This is my first night on this forum and I am learning quite a bit just from reading the responses. This will be my second post. I am very new to the investment game and I am still learning, but based on what I have read, I have to agree that with the type of income you currently make, its may be wiser to go with a more passive form of investment. You can never buy back the time away from your family.

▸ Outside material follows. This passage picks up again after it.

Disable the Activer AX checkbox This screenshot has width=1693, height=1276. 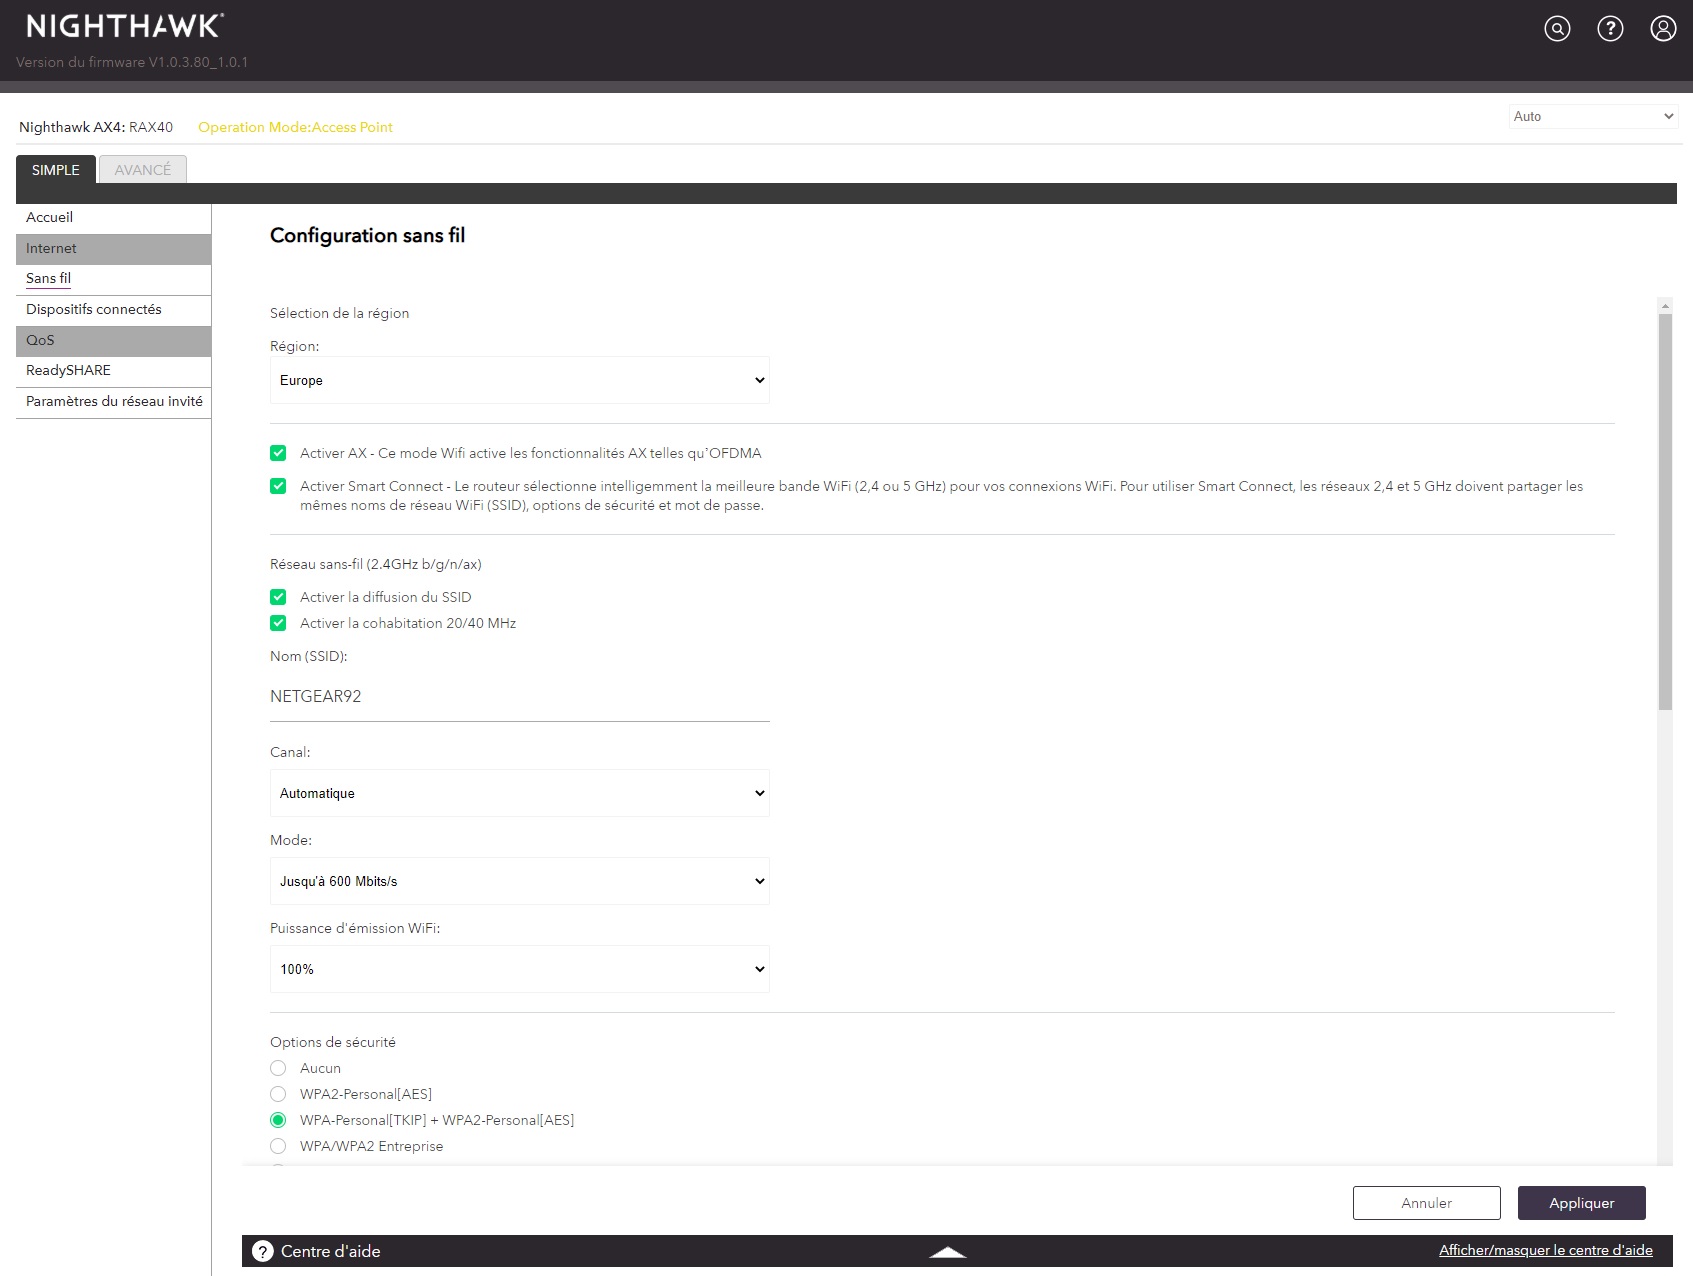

I started my adventure with SFRs, one every few years and never knew anything about investing, cash flow, or how to calculate any numbers. I bought based on a feeling that it will be paid off one day and the rent will be all mine. I work full time and I spent a lot of my off work hours working on the properties as the tenants unpredictably need issues resolve. I stumbled in Bigger Pockets on You Tube last year in the middle of Covid and it opened my eyes to all the things I should have learned early on. Since Covid started, it acquired 14 more doors and in escrow for 27 more. I could have acquired 100+ doors, but I chose not too because I quickly realized how much time and energy it takes to do active investing. I chose to take long pauses so I can spend time with the family.
I think everyone needs to be reminded that there should always be a conscious effort made for work/life balance. I am speaking from the point of view of a married man with 3 young kids. Wealth is not only building the foundation for generational financial freedom, but it is also the ability to afford time with the ones you plan on building the foundation for so you can influence their desire to build upon all that hard work you put in.
Your impressive combined income and limited free time should lean towards a less hands on investment and still be able to obtain sizable cash flow.